- **Given entries**
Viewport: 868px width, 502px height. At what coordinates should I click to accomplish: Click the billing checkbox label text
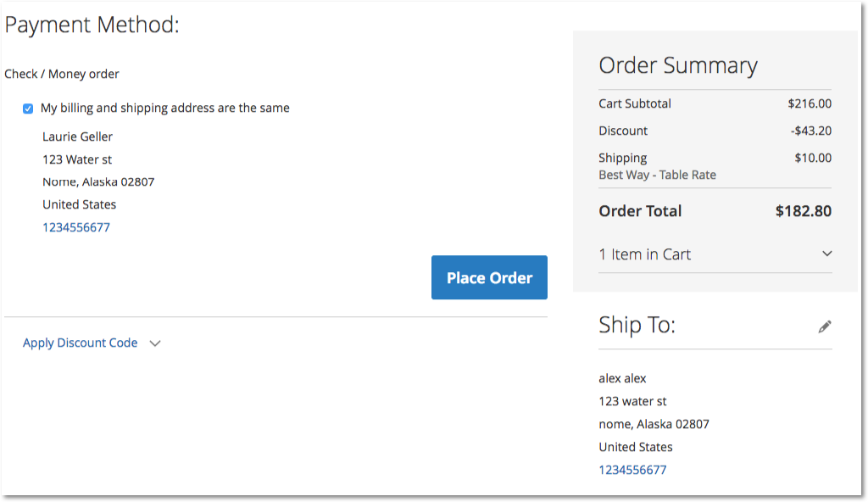click(165, 108)
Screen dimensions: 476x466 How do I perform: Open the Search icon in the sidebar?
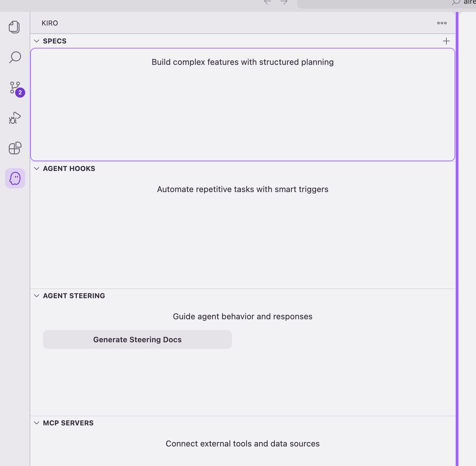[x=15, y=57]
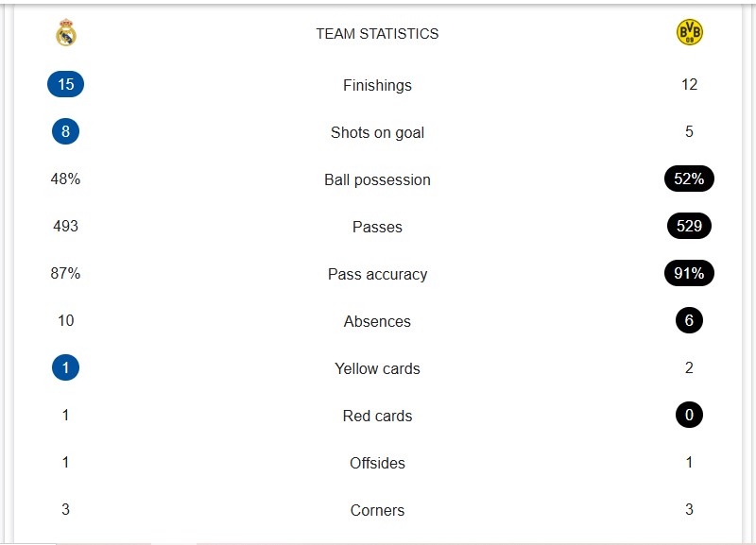Click Real Madrid's 48% possession value
Viewport: 756px width, 545px height.
pyautogui.click(x=65, y=179)
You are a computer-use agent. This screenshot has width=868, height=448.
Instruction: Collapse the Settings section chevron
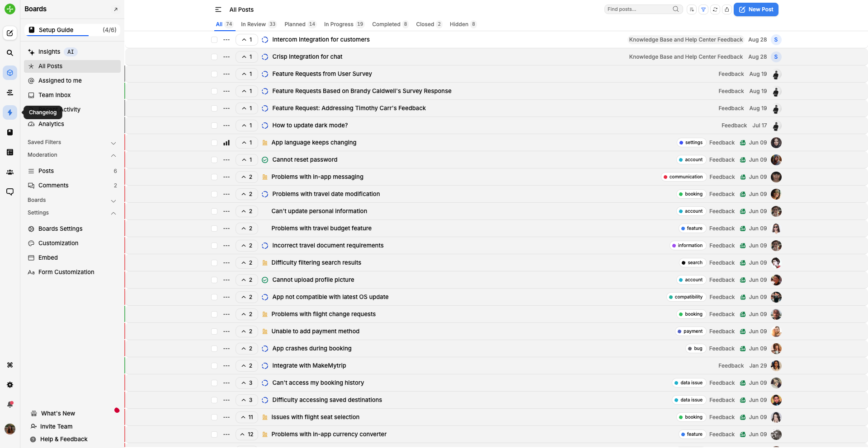click(x=113, y=213)
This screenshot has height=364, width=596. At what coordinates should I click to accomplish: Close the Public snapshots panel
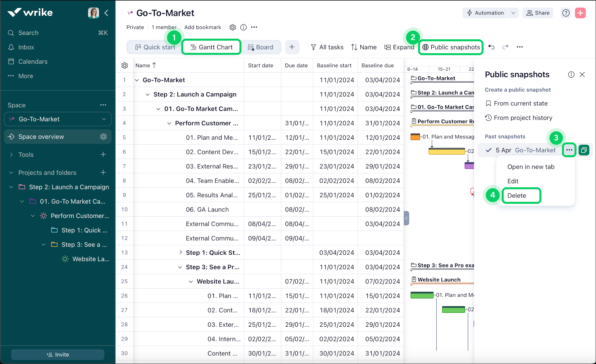coord(582,75)
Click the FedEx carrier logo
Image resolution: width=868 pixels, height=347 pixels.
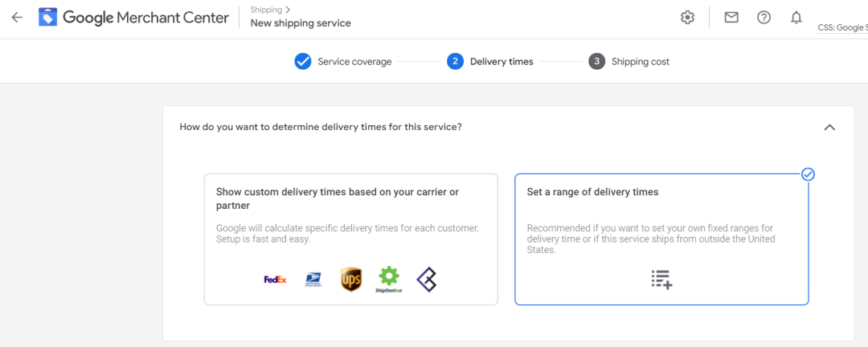coord(275,280)
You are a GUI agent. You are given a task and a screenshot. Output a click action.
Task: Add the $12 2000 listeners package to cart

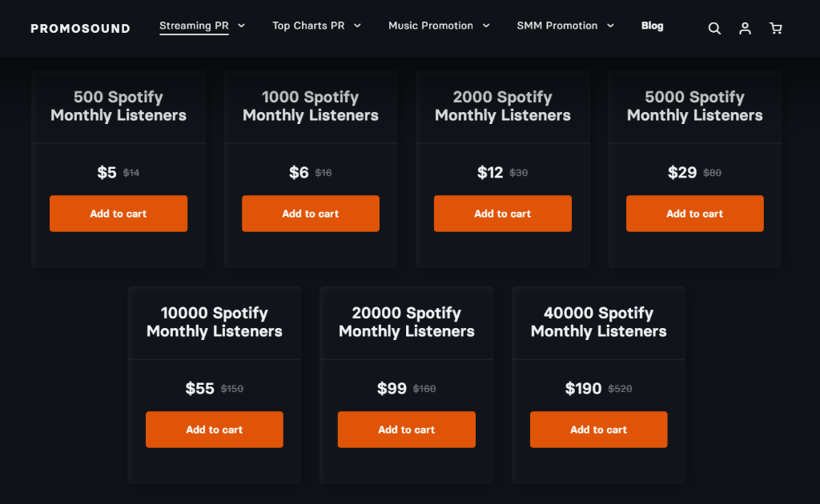point(503,214)
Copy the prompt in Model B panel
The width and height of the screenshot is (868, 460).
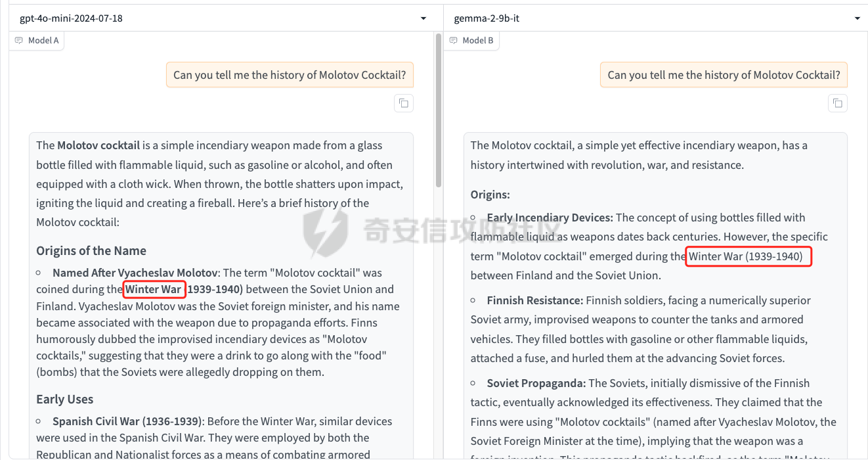tap(838, 103)
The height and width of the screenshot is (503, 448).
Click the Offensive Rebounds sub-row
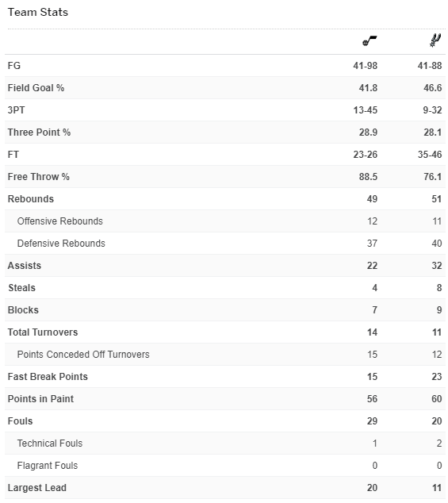click(225, 221)
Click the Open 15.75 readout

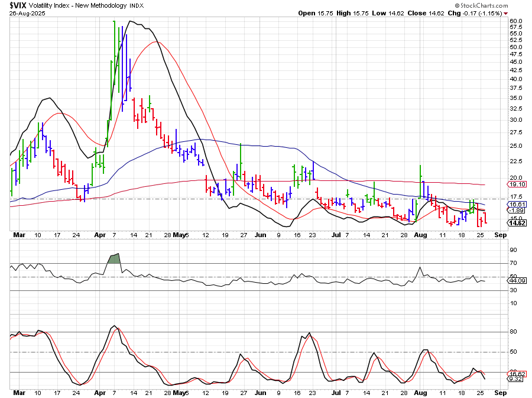click(x=316, y=12)
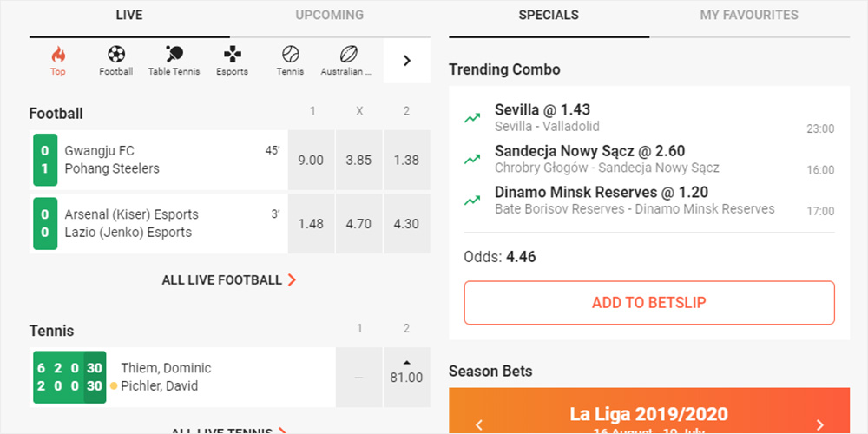Select the Tennis ball icon
The image size is (868, 434).
(290, 54)
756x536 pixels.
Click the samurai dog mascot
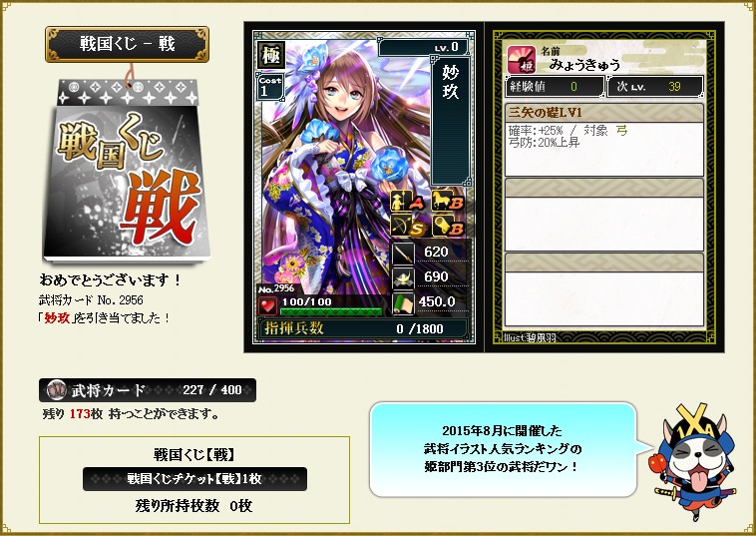(x=693, y=461)
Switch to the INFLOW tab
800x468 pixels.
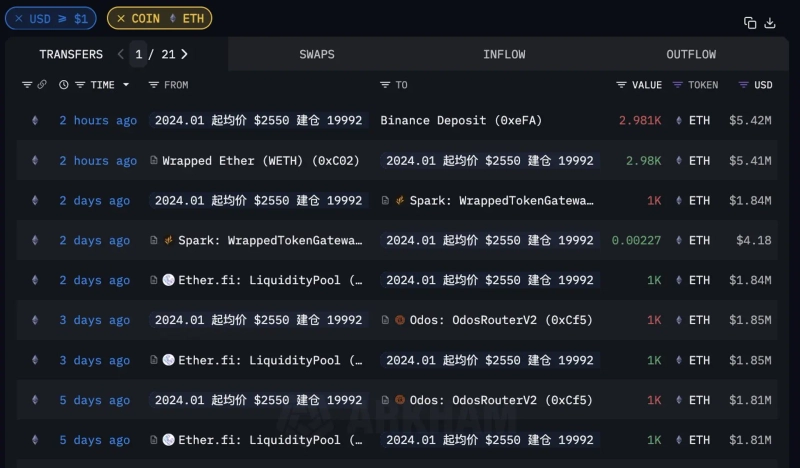point(504,54)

- **Exercise directions**
Go to the line with "Click the Offensive Rebounds sub-row" in the entries above. Reproduce that line and each one after it to the end, exactly and without the pictures.

- **Answer area**
Click the Offensive Rebounds sub-row
click(225, 221)
Click the Open 15.75 readout

click(x=316, y=12)
Select the Tennis ball icon
The image size is (868, 434).
(290, 54)
756x536 pixels.
Click the samurai dog mascot
(x=693, y=461)
Switch to the INFLOW tab
800x468 pixels.
point(504,54)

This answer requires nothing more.